From these results, it was confirmed that surface defects and haze can be reduced by using polyglycerol as the water-soluble polymer, inorganic alkali compound as the basic compound, and containing polyoxyalkylene alkyl ether of polychain. .

In addition, finishing polishing of a silicon wafer is normally performed using a suede type polishing pad like the polishing example 2. As shown in FIG. In the case of the conventional polishing composition, for example, the polishing composition of Comparative Example 8, polishing example 1 (Table 1) polished with a suede polishing pad and polishing example 2 (table polished with a foamed urethane type pad) Comparing 4), the micro defects are reduced from 495 (polishing example 1) to 398 (polishing example 2). That is, in the conventional polishing composition, it is preferable to use a suede type polishing pad rather than a foamed urethane type pad. On the other hand, in the case of the polishing compositions of Examples 1 and 3 to 5, the polishing defects of Example 1 are small. That is, in the polishing composition according to the present embodiment, the number of minute defects can be further reduced by polishing using a foamed urethane type pad.

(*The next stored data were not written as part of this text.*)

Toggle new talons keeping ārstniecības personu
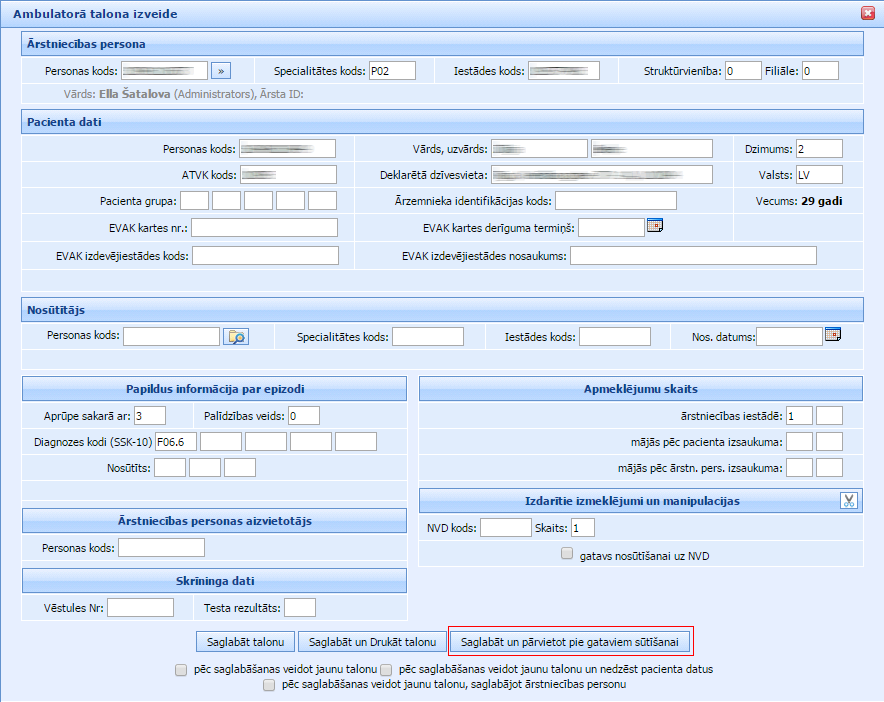This screenshot has width=884, height=702. point(269,685)
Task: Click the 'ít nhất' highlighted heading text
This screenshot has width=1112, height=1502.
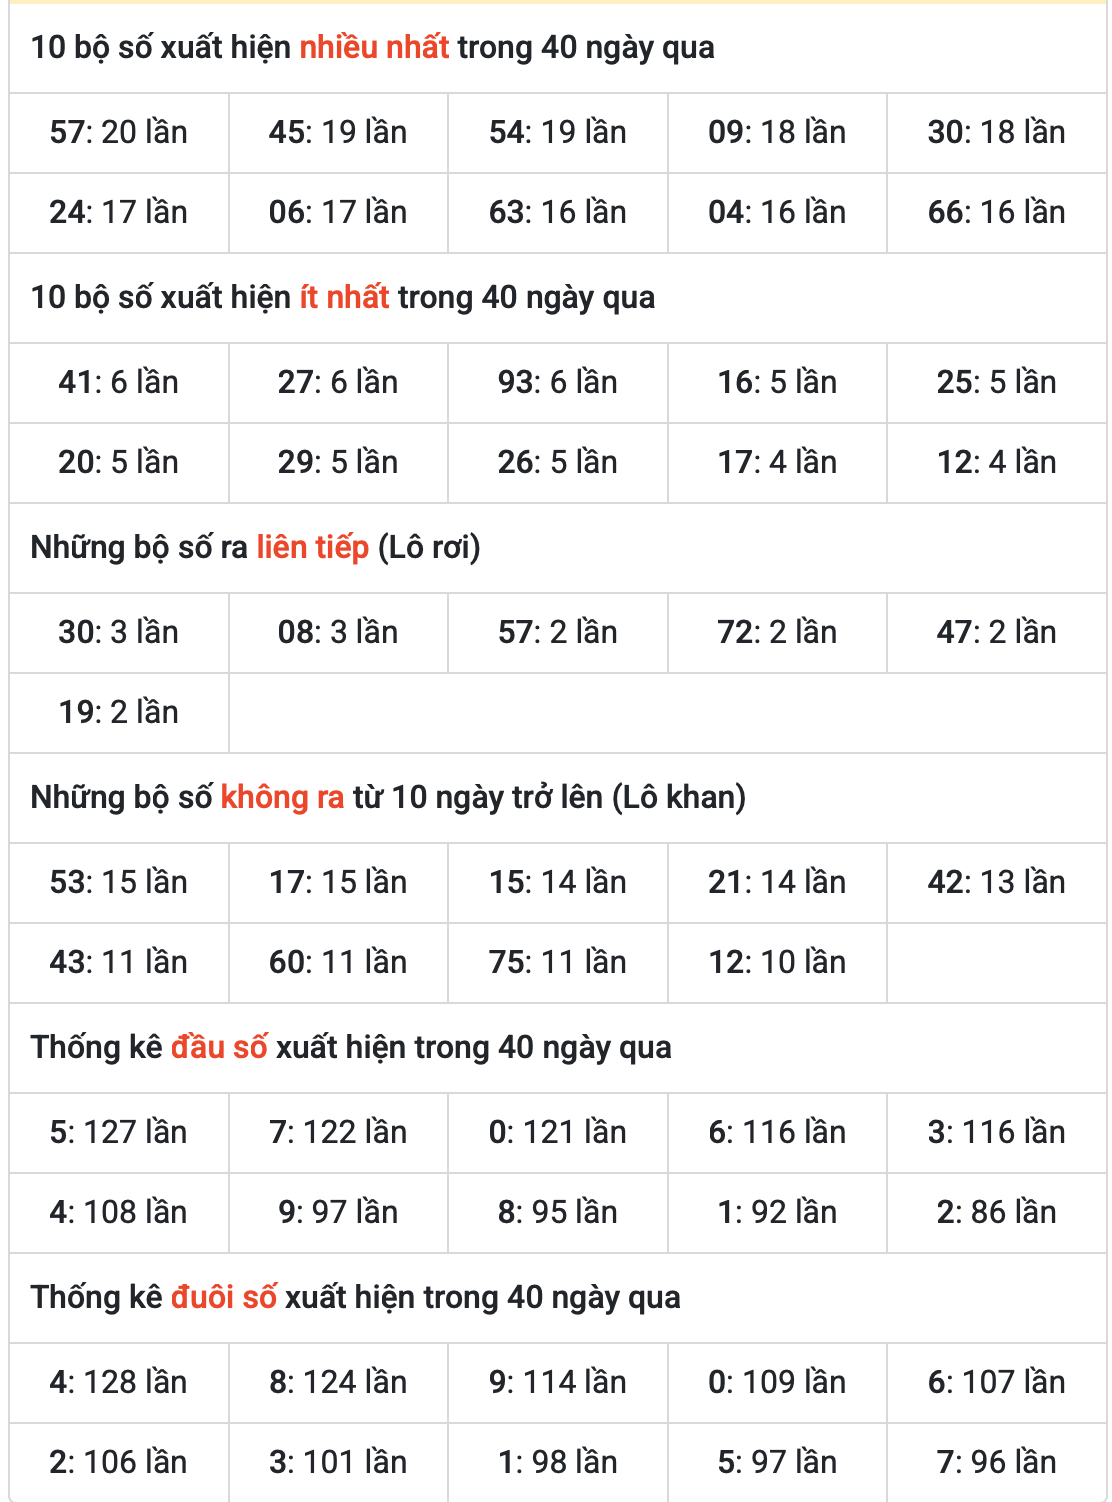Action: coord(344,297)
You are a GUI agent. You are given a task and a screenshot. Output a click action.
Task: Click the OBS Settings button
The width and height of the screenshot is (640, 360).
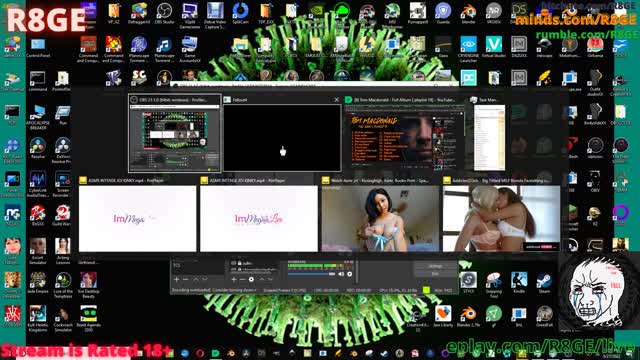point(435,266)
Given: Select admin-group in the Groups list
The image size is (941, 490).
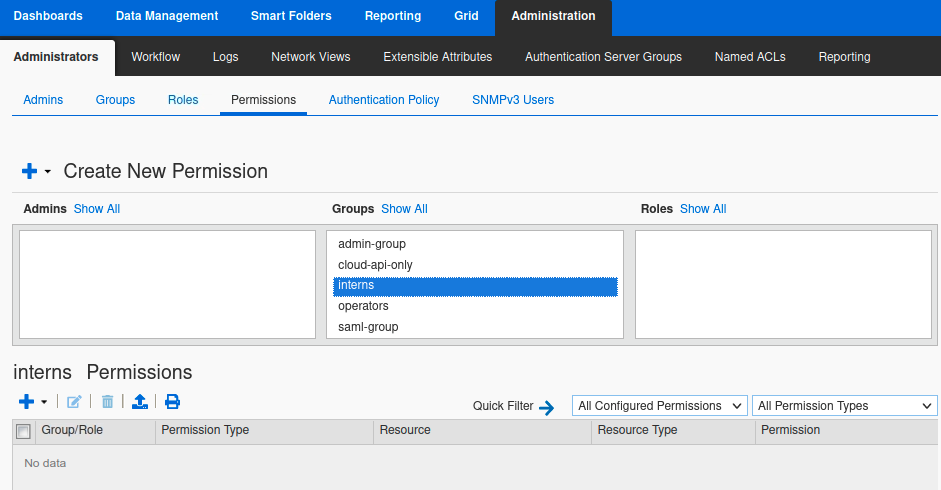Looking at the screenshot, I should [x=372, y=244].
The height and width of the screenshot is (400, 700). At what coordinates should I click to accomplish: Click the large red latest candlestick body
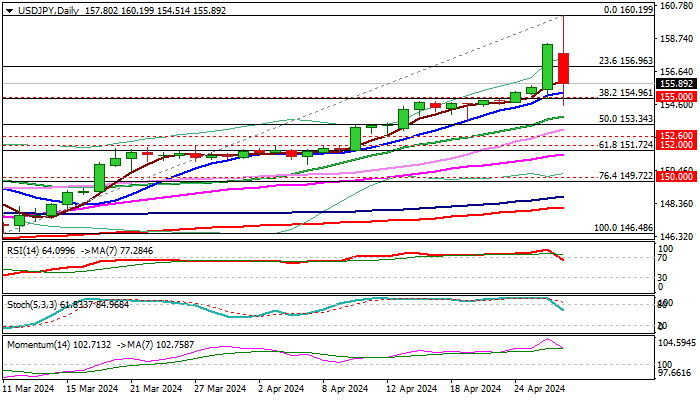pyautogui.click(x=563, y=68)
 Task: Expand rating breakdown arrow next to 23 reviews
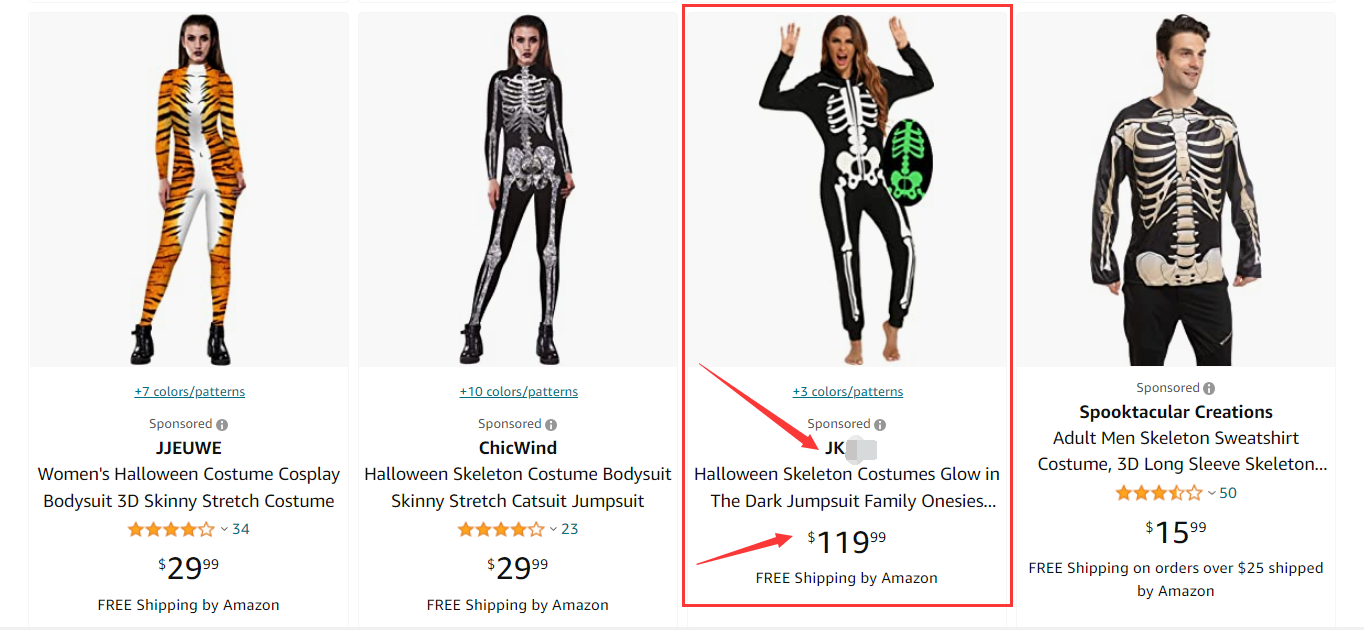pos(553,529)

In the above, embodiment of this invention was described. Embodiment mentioned above is only the illustration for implementing this invention. Therefore, the present invention is not limited to the above-described embodiments, and the above-described embodiments may be modified as appropriate without departing from the spirit thereof.

Claims (4)

With silica particles,
Inorganic alkali compounds,
Polyglycerin,
A polishing composition comprising a polyoxyalkylene alkyl ether of a polychain type. The method according to claim 1,
The polycyclic polyoxyalkylene alkyl ether is at least one kind selected from polyoxyalkylene methyl glucoside and polyoxyalkylene polyglyceryl ether. The method according to claim 1 or 2,
The said inorganic alkali compound is a polishing composition which is at least 1 sort (s) chosen from the hydroxide of an alkali metal, the salt of an alkali metal, the hydroxide of an alkaline earth metal, and the salt of an alkaline earth metal. The polishing method of a silicon wafer including the process of finishing-polishing a silicon wafer using the polishing composition of any one of Claims 1-3, and foamed urethane pad whose hardness is 80 or less.